The Open Document Format Alliance (ODF Alliance) was a Washington, D.C.–based lobbying organization established by IBM, Sun Microsystems and SIIA to "promote and advance the use of OpenDocument Format (ODF) as the primary document format for governments" Although originally focused on promotion of ODF "via legislation or by executive policy decision", the ODF Alliance also did extensive PR and lobbying in opposition to the Microsoft-backed Office Open XML standard.

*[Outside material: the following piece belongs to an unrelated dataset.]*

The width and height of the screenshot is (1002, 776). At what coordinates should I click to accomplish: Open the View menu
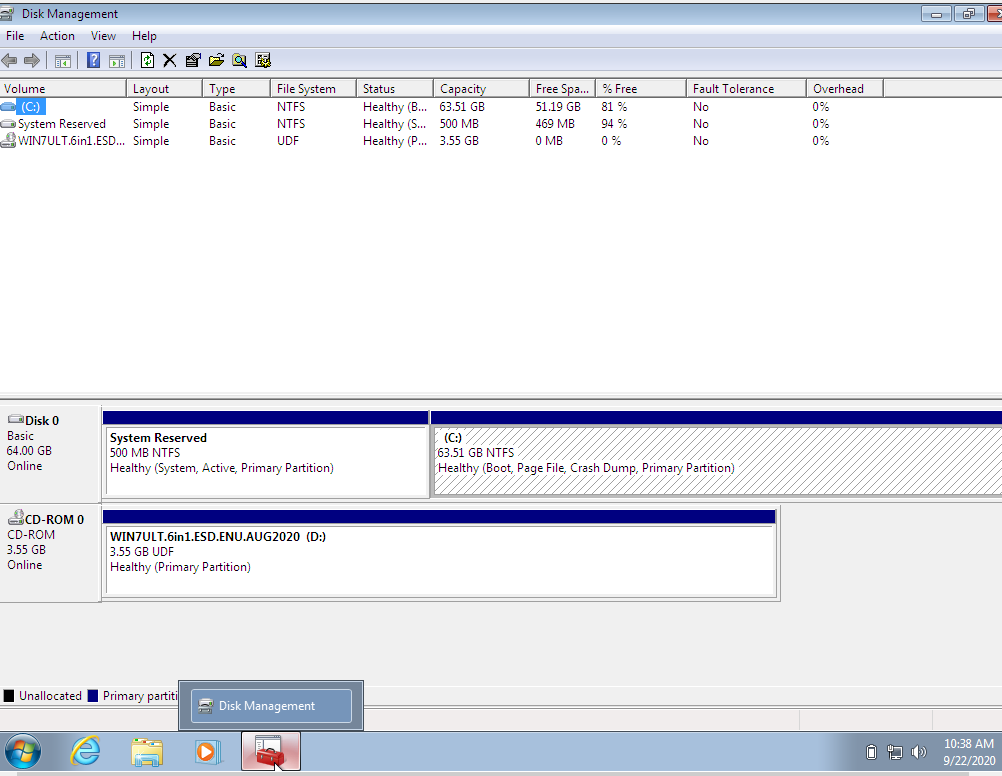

Founded by IBM, Sun and 33 other companies and organizations on March 3, 2006, the Alliance has more than 500 members. However, funding sources are not itemized in the organization's 2007 annual report, so membership financial participation is unclear.

The ODF Alliance does not give a physical location on their website, but from documents filed with the State of New York, the organization appears to be headquartered on the 6th floor of 1090 Vermont Avenue NW in Washington, DC 20005, sharing offices with the Software and Information Industry Association (SIIA), one of the original backers of the ODF Alliance.

==Staff==
The executive director is Marino Marcich, who served for four years in the Bush administration's State Department prior to joining the ODF Alliance. While at the Department of State, he was part of former Secretary of State Colin Powell's inner circle. Prior to joining the Bush administration, "Marcich also served as the National Association of Manufacturers (NAM) assistant vice president for international economic affairs, leading key lobby campaigns for World Trade Organization accession and trade-promotion authority."

Public Relations for the ODF Alliance are handled by Rational PR, headed by Kathyrn Brownlee. Although Rational PR does not list the ODF Alliance as a client as of April 2008, SIIA is listed.

==Structure==
The ODF Alliance website provides no information on funding or management structure. At this time, the website lists 6 "national chapters" outside of the United States; Brazil, Europe, India, Malaysia, Poland and Portugal, but it is unclear if those chapter organizations have any input into the policy decisions of the organization.

==Activities==
ODF Preferences

The ODF Alliance has also been very active in lobbying U.S. State and International governments on ODF issues to promote legislative mandates for the use of the ODF document format. The ODF Alliance has provided public testimony in the following fora:

- 2008 April 9: Testimony before the Government Reform Committee, State of Texas;
- 2007 February 7: Newsletter to ODF Alliance Members;
- 2007 April 17: AB 1668 California Assembly Bill: Bill Analysis.

Anti-OOXML

During late 2007 though 2008, the ODF Alliance was focused on lobbying ISO members in order to prevent OOXML from being accepted by ISO.

- Ongoing: OOXML Updates and Analysis;
- 2007 June 7: "ODF Alliance posts documents about OOXML/OpenXML/whatever";
- 2008 February 25: Open Forum Europe Geneva Conference.

Last known Newsletter

The ODF Alliance website's last snapshot saved by Archive.org dates back from March 24, 2013. Even then, the latest published news was the "ODFA Newsletter" from October 2010, implying the Alliance ceased to operate long before the website was shut down. During 2014 the domain name odfalliance.org went from displaying error pages to briefly displaying ODF-related news, and to finally housing legal information about injury lawyers. In 2015 odfalliance.org housed cigar news. No news could be found about exactly when or why the ODFA was dissolved.